With the conflict between Armenia and Azerbaijan and the threat to Tajikistan from Afghanistan, the Russian military presence is crucial for the Armenian and Tajik authorities. Russia uses this to influence them and maintain a favourable political and military situation in those countries.
To maintain military control over Belarus, whose authorities do not want an increase in the number of Russian military facilities on their territory, Russia uses the Regional Forces Group (created by the armed forces of the Russian Western Military District and the Belarusian army) and an agreement on joint protection of the airspace of the Union State of Russia and Belarus.
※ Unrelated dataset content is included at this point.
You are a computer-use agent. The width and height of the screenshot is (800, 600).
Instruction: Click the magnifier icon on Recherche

In turn, bases located in the separatist territories of Abkhazia, South Ossetia, and Transnistria, as well as the military component deployed to Crimea and Donbas, are the main tool of influence over Georgia, Moldova, and Ukraine. The Russian military presence is key to maintaining the status quo of frozen conflicts in these countries. It makes them unable to regain control of their entire territory and causes economic losses, delayed reforms, and social conflicts. Moreover, in the face of the constant threat, Georgia and Ukraine must maintain a high level of expenditure on their armed forces and keep them in constant, increased combat readiness. All this prevents them from making progress in Euro-Atlantic integration, a goal of Russia’s, which is seeking to stop NATO and EU enlargement.
At the same time, the bases in Syria allow it to participate in military operations in that country. They also enable Russia to increase military control over the Mediterranean (and especially its eastern basin) as well as military cooperation with Middle Eastern countries such as Egypt and Iran. Officially, the presence of Russian troops in this country is also intended to reduce the terrorist threat from radical Islamists. It also enables Russia to influence both Syrian internal policy and the activities of international actors, including Western European countries and the U.S., engaged in stabilising Syria.
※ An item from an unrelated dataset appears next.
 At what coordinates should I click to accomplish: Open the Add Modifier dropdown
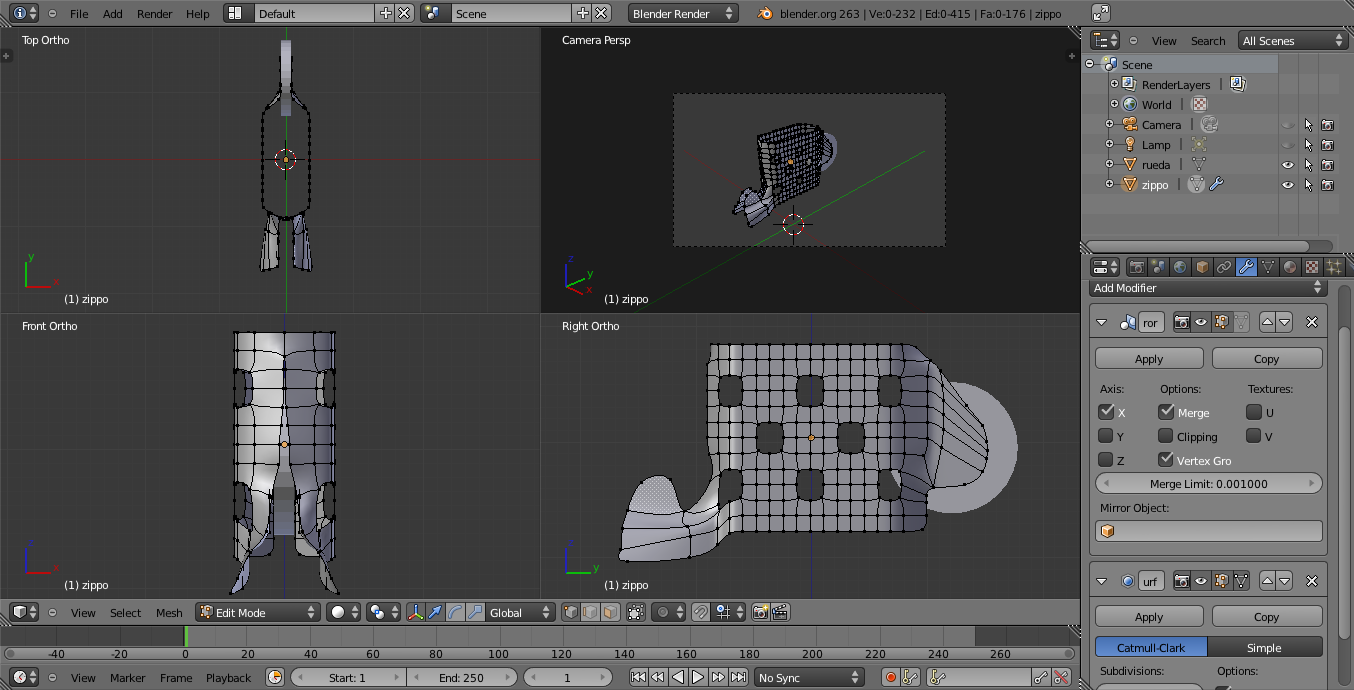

Conclusions and Perspectives
Regardless of the financial difficulties caused by the crises on the oil market and COVID-19 pandemic, Russia will maintain a network of military bases and facilities outside the country. This serves not only to strengthen its own security but also to limit the possibilities of cooperation of most Eastern European countries with the EU and NATO. Although in terms of the number and size of military bases and facilities abroad, Russia cannot match the potential of the strongest NATO country, the U.S., which has about 800 bases in 70 countries, Russia’s bases are an important element of its concept of maintaining its sphere of influence, which it includes almost the whole area of the former USSR. In future, Russia will try to locate new facilities of this type in key regions for U.S. political and security interests to obtain additional political influence on American foreign policy, as it did in Syria.
The obstacles will be the financial limitations and lack of key equipment, including ships and parts needed to service them. Nevertheless, in the next few years, Russia will strive to establish at least one new base. Its priority will be to locate it in the Mediterranean, specifically in Egypt, with which, however, talks on the issue conducted since 2016 have not yielded results, or in Libya, which was to be the subject of an agreement between the Russian authorities and Gen. Khalifa Haftar, who aspired to rule this country.
Russia’s existing base network, especially in Syria and Crimea, is a challenge for NATO. It may allow Russia to potentially obstruct the Alliance’s maritime exercises and operations, as well as future stabilisation and peace operations. The growing Russian potential in the southern strategic direction must be increasingly considered in NATO’s operational and defence planning.